Et là encore, en réalité, pas de parallélisme ; c’est lorsqu’on comprend en quoi ces deux lignes scénaristiques sont sécantes que le film prend toute son ampleur. En associant un sujet aussi intimiste et personnel que l’attachement d’une mère à son enfant, à un sujet aussi politique que celui des victimes de la dictature franquiste. Association ambitieuse, tant les deux sujets semblent éloignés ; mais qui fonctionne. L’ADN du film est justement de jouer sur cette ambiguïté de l’ADN ; la génétique est décrite autant comme superflue lorsqu’il s’agit de construire un lien affectif, qu’essentielle dans le rétablissement d’une dignité aux défunts.  

A ce croisement des thèmes s’ajoute un mélange détonnant de genres, auquel Almodovar nous avait habitué ; la puissance du thriller et des personnages hauts en couleurs agencée à la subtilité et à la précision des émotions qu’il dépeint. La seconde grande réussite du long-métrage est ainsi de nous faire adopter le point de vue de Janis, et donc de partager ses interrogations. Interrogations qui deviennent des craintes, puis qui se transforment en un dilemme insoluble. 

Or, c’est justement la résolution de ce dilemme qui laisse un goût amer. Tout était parfait jusque-là : des interprétations sublimes, un scénario ciselé et une montée progressive de la tension. Et soudain, survient une aberration scénaristique. Lorsque Janis prend sa décision, elle qui a pourtant fait preuve jusqu’ici d’une détermination sans faille, elle choisit d’assumer les conséquences de son acte avec une passivité affligeante et incohérente. On aurait aimé explorer la souffrance ainsi provoquée par son choix, mais non ; le spectateur est simplement projeté dans un avenir proche, quand Janis a retrouvé une forme de sérénité. L’intrigue est considérée comme close, la tension est finalement retombée comme un soufflé. 

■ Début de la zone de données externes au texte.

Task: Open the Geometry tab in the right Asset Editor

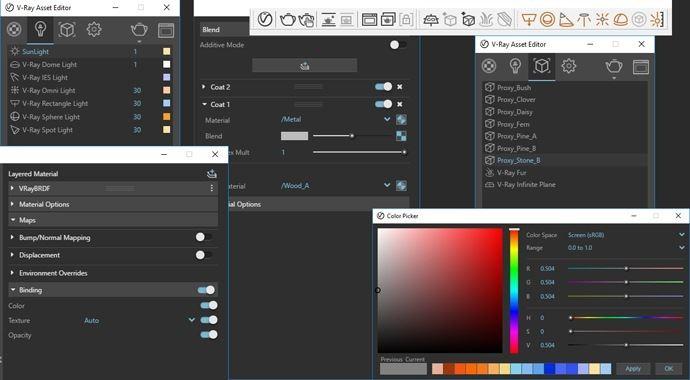Action: (x=542, y=66)
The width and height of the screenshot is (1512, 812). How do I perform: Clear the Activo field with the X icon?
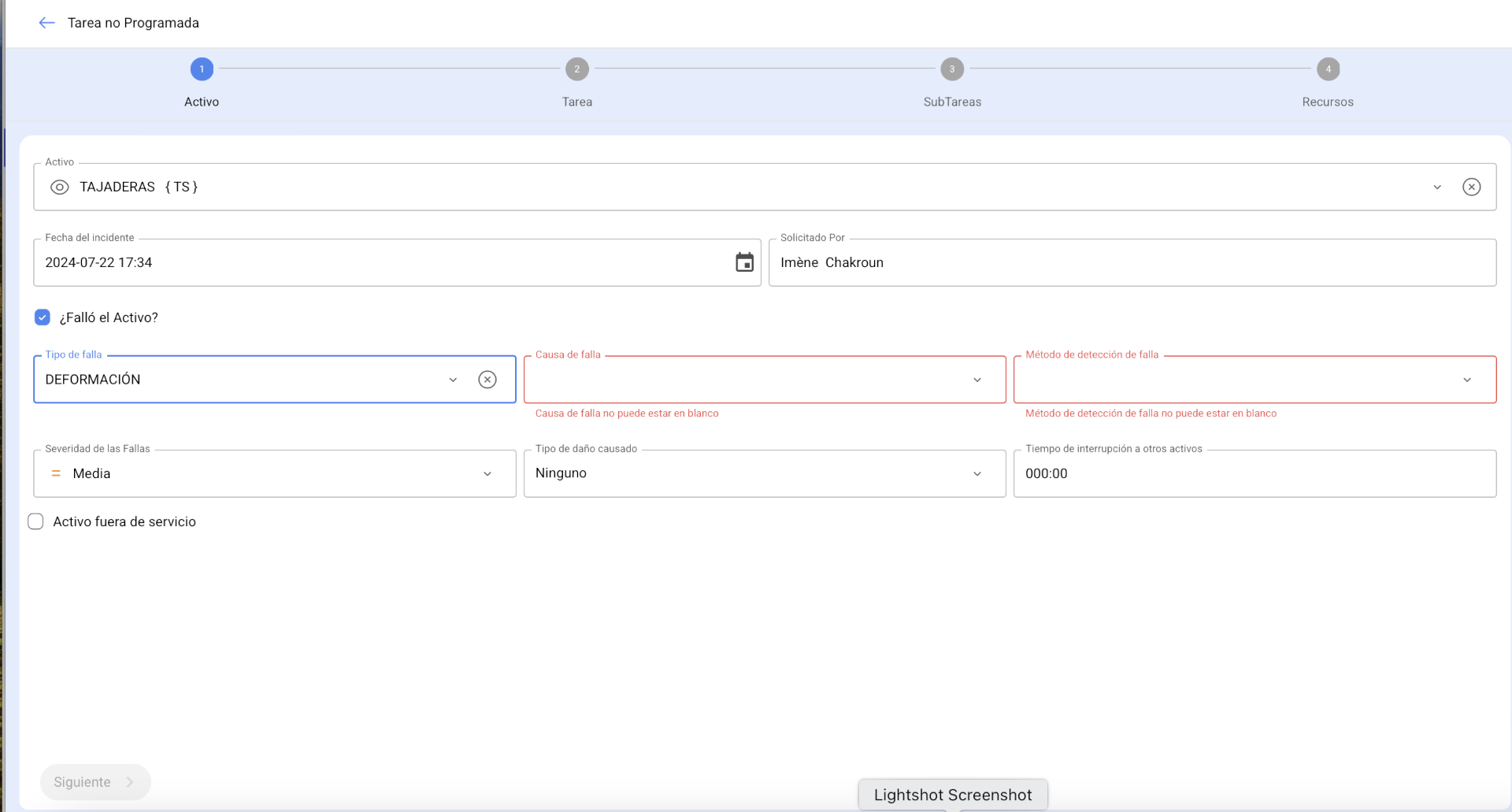[x=1471, y=187]
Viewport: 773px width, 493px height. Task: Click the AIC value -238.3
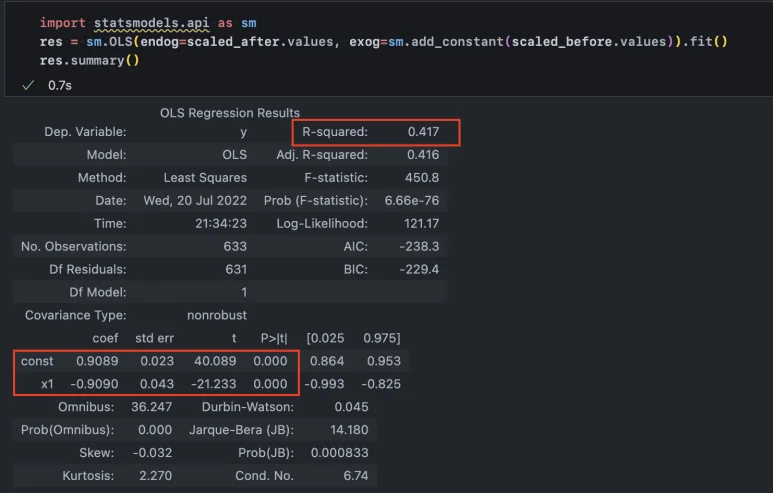click(420, 246)
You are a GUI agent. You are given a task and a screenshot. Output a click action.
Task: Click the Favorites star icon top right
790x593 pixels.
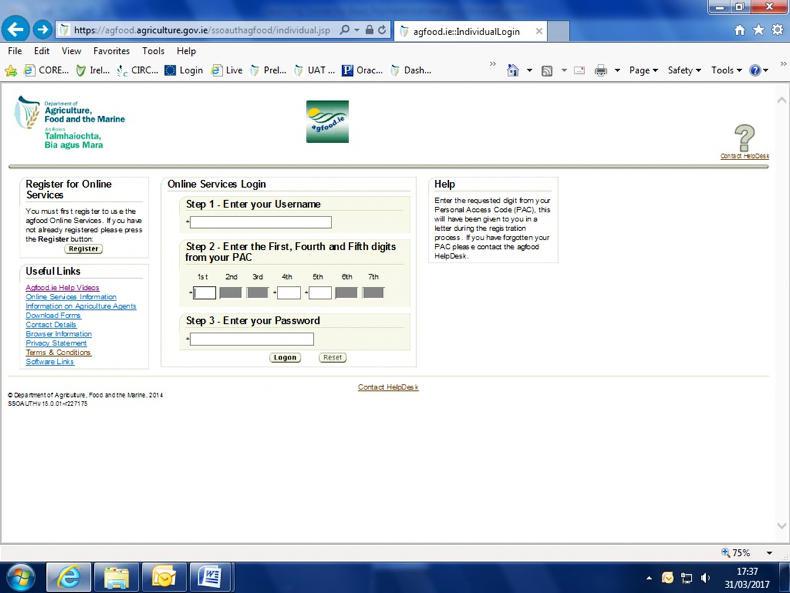pos(759,30)
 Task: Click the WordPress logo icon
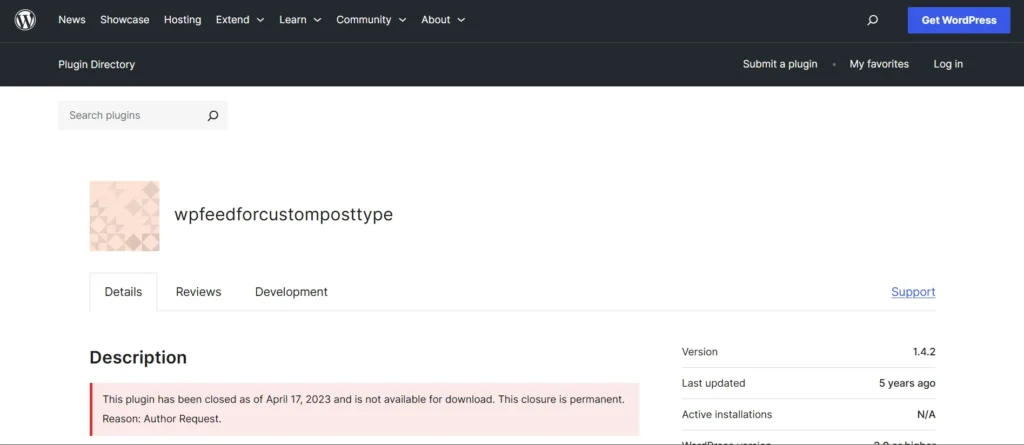pyautogui.click(x=25, y=20)
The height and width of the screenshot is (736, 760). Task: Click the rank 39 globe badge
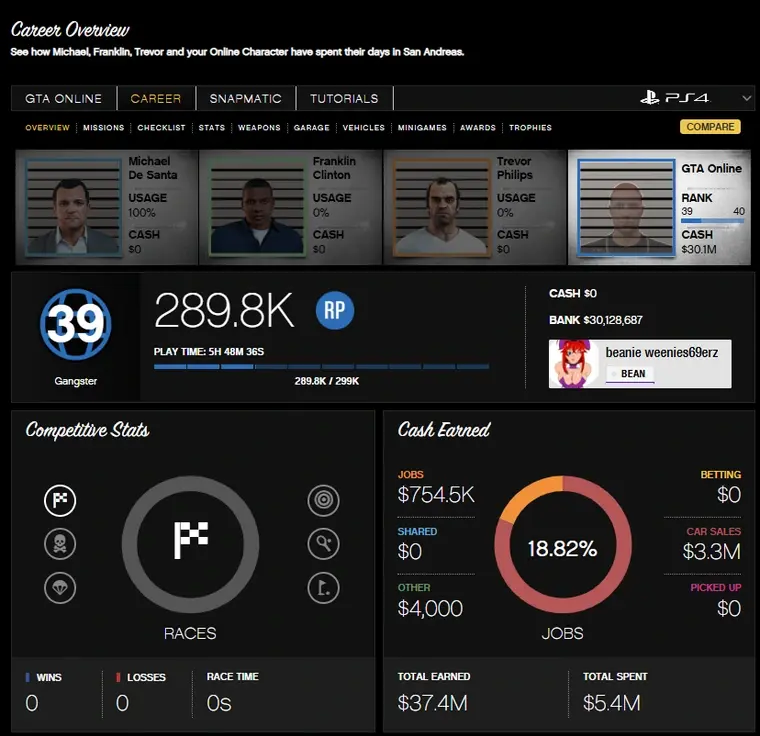click(76, 325)
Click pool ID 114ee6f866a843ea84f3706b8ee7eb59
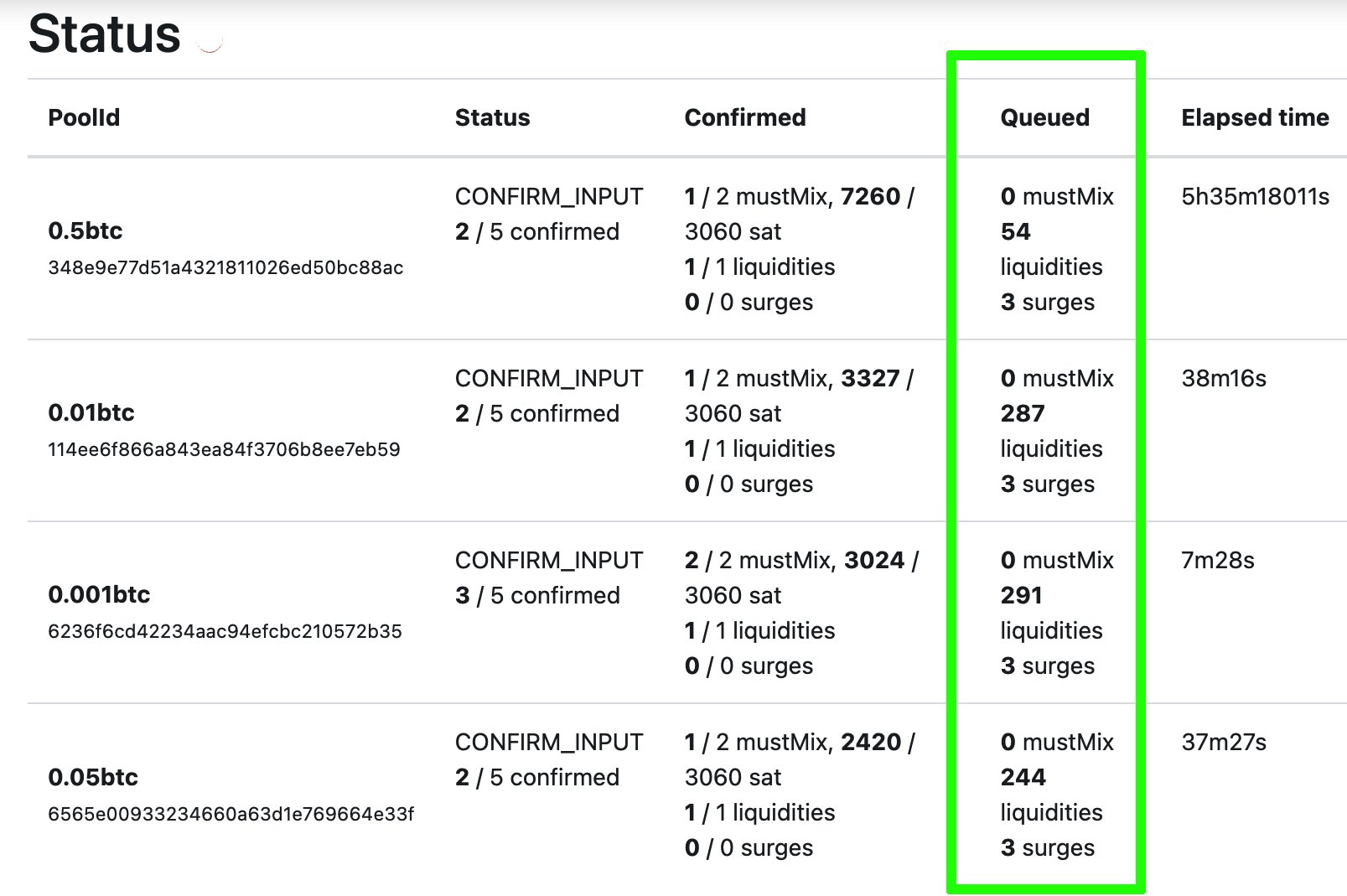The width and height of the screenshot is (1347, 896). click(x=224, y=449)
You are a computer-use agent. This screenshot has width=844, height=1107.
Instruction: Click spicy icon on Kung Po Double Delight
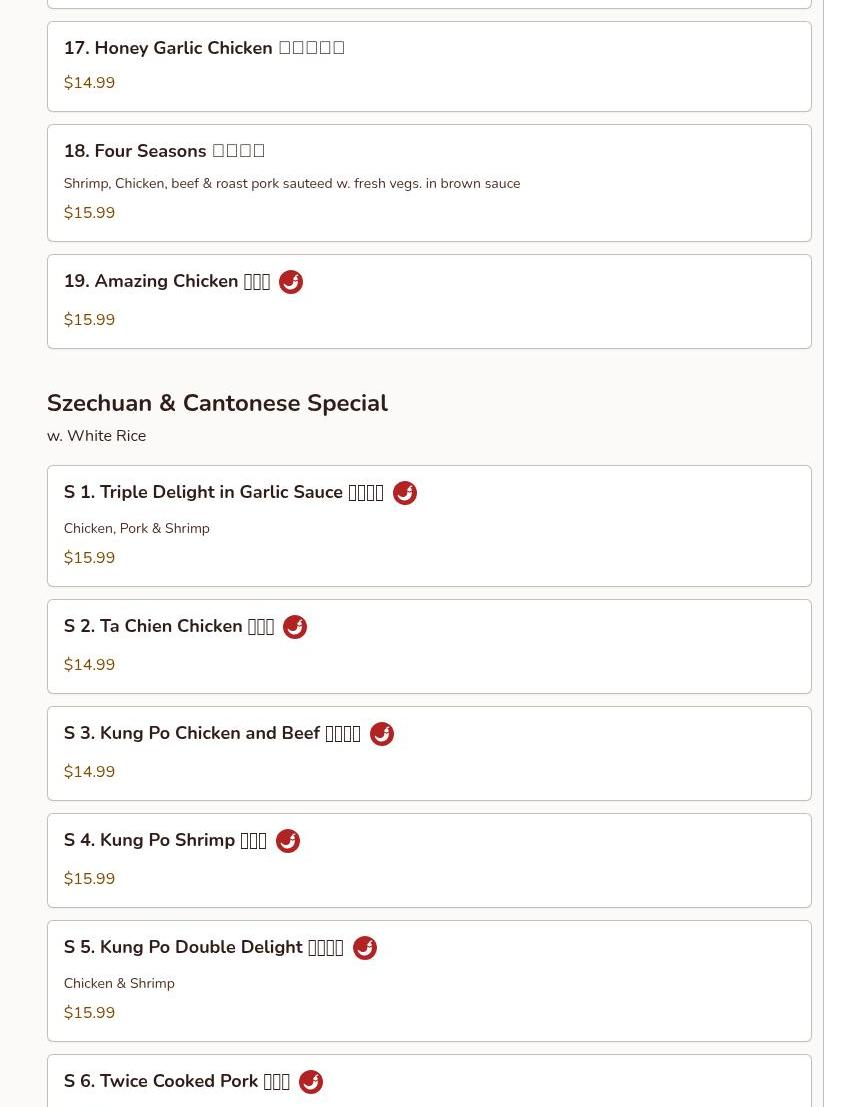coord(364,948)
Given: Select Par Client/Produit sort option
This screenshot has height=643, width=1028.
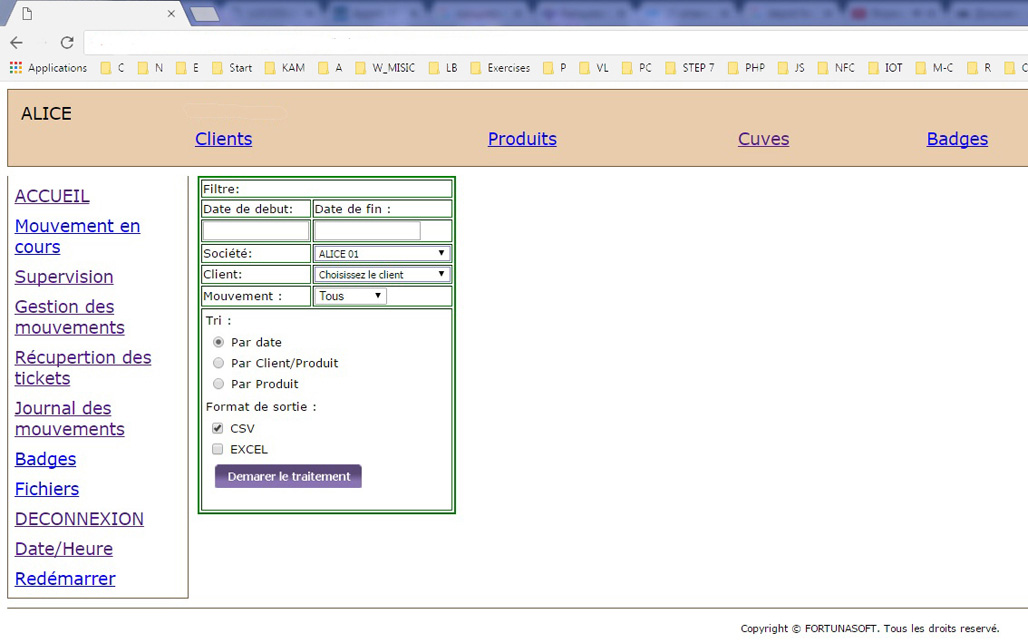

Ce point de faiblesse de l’intrigue peut s’expliquer par un découragement devant tous les fils scénaristiques tendus. Empêtré, Almodóvar propose un dénouement qui ne dénoue finalement aucun nœud. L’intrigue aurait par exemple pu être plus épurée sans la tournure que le réalisateur a voulu donner à la relation entre les deux protagonistes ; outre le fait qu’elle soit très peu convaincante, elle n’apporte rien à la trame générale. A vouloir tout relier, tout faire dialoguer, Madres Paralelas se perd un peu. Pour autant, cela ne retire rien à sa délicatesse, et plus précisément à la manière particulièrement juste dont il traite ses sujets – en manipulant douceur et douleur avec une extrême précaution.